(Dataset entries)

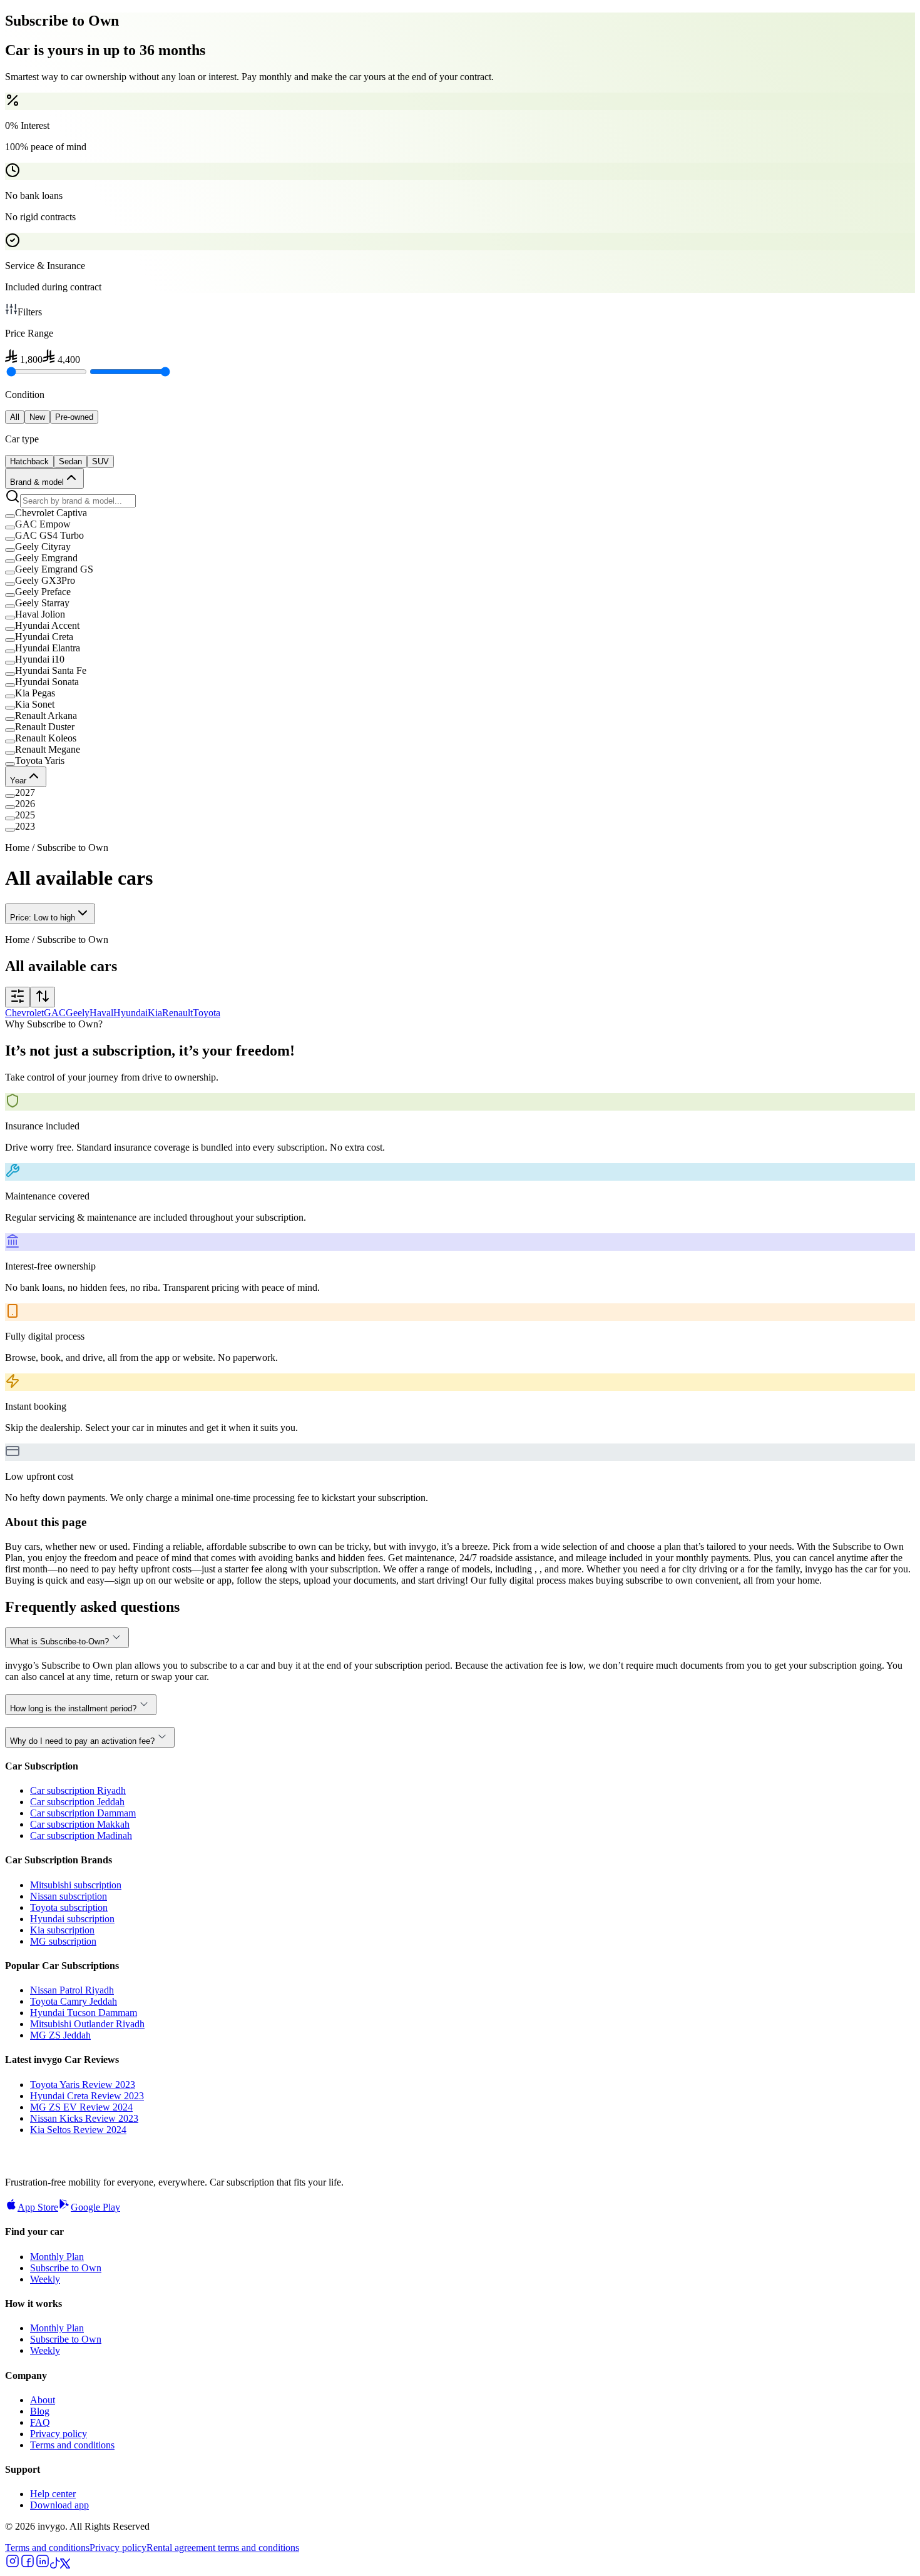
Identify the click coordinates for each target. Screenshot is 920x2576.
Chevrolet (24, 1012)
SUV (100, 461)
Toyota (206, 1012)
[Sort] (42, 997)
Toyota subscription (69, 1907)
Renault (177, 1012)
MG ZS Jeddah (60, 2035)
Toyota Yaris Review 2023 (82, 2084)
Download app (59, 2505)
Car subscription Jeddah (77, 1801)
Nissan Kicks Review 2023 (84, 2118)
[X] (65, 2565)
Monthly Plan (57, 2256)
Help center (53, 2493)
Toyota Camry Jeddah (73, 2001)
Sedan (70, 461)
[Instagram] (12, 2565)
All (14, 417)
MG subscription (63, 1941)
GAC (55, 1012)
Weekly (45, 2279)
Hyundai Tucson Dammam (83, 2012)
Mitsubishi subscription (75, 1885)
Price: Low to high (42, 917)
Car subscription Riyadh (78, 1790)
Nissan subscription (68, 1896)
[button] (460, 513)
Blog (39, 2411)
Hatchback (29, 461)
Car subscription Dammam (83, 1813)
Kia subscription (62, 1930)
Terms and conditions (72, 2445)
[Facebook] (27, 2565)
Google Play (95, 2207)
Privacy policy (58, 2433)
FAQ (40, 2422)
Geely (77, 1012)
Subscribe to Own (65, 2268)
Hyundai (130, 1012)
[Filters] (17, 997)
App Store (38, 2207)
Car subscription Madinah (81, 1835)
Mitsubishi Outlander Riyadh (87, 2024)
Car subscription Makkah (80, 1824)
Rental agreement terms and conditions (222, 2547)
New (37, 417)
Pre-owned (74, 417)
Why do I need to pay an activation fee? (82, 1741)
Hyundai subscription (72, 1918)
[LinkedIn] (42, 2565)
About (42, 2400)
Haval (101, 1012)
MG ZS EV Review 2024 (81, 2107)
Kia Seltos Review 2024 (78, 2129)
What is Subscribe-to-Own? (59, 1641)
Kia (155, 1012)
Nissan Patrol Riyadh (72, 1990)
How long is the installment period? (73, 1708)
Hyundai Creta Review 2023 (87, 2095)
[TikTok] (55, 2565)
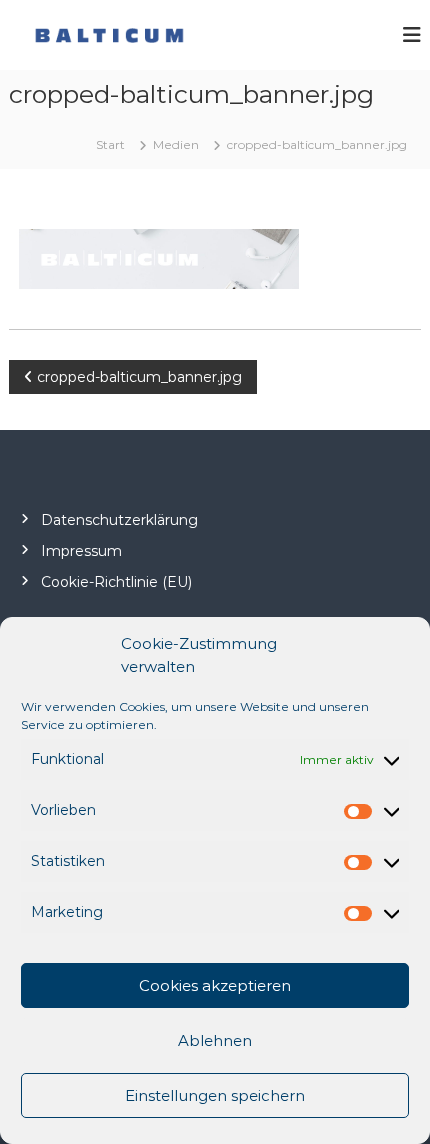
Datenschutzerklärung (119, 520)
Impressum (81, 551)
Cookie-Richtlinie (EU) (116, 582)
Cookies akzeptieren (215, 985)
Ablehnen (215, 1040)
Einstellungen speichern (215, 1095)
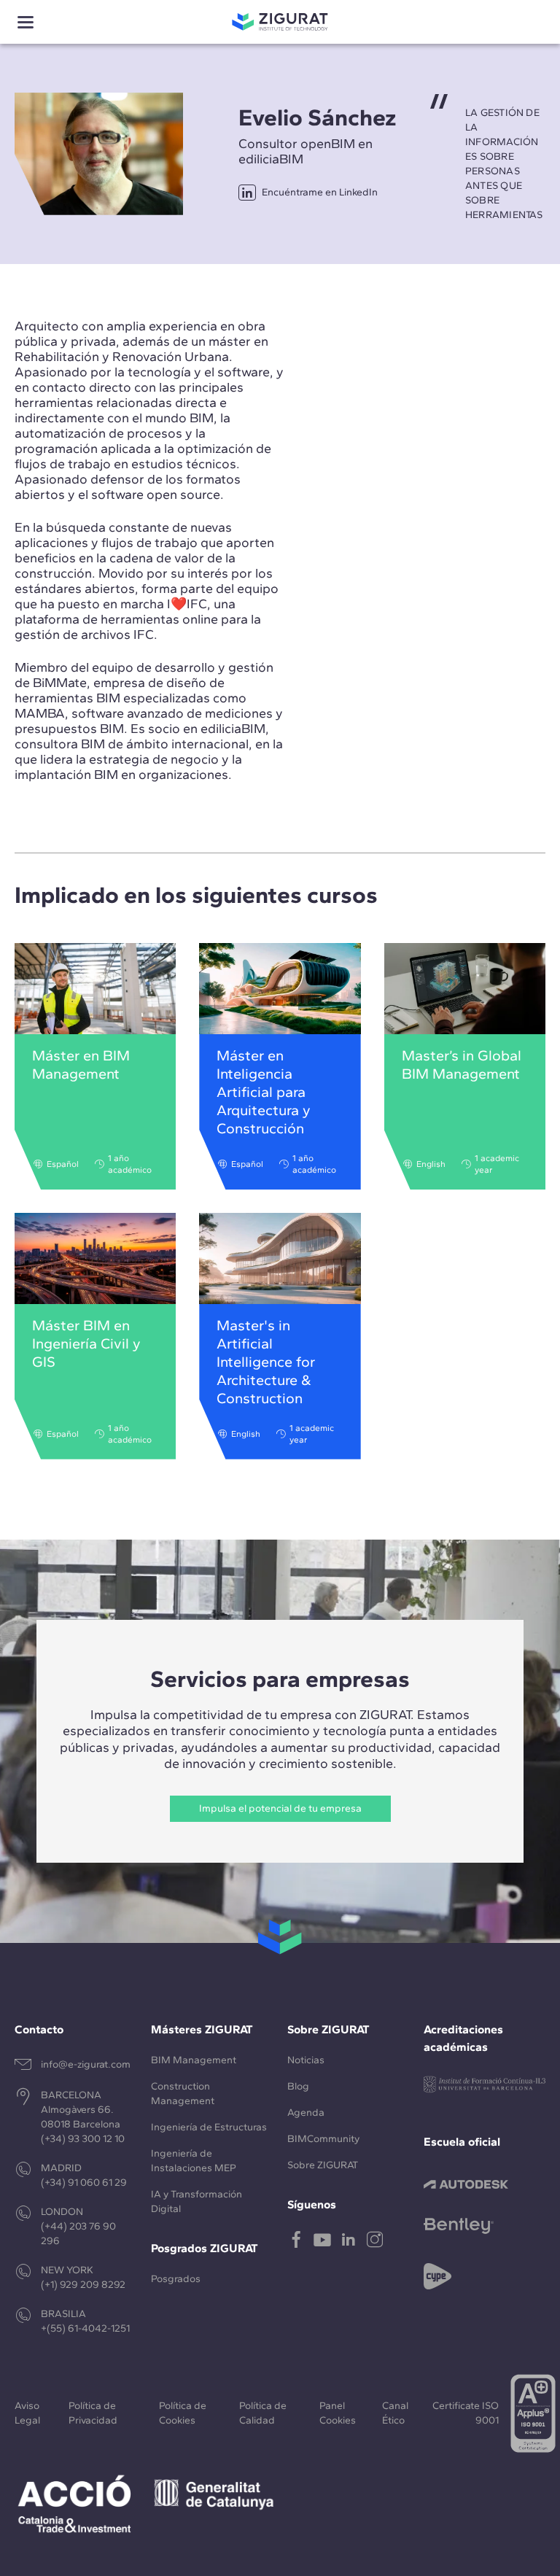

▶ [WHAT IS EXPECTED]
Every line of the entries above that holds "Review" should be copied out.

▶ [EXERCISE RESULT]
Toyota Yaris Review 2023 (82, 2084)
Nissan Kicks Review 2023 (84, 2118)
MG ZS EV Review 2024 (81, 2107)
Kia Seltos Review 2024 (78, 2129)
Hyundai Creta Review 2023 (87, 2095)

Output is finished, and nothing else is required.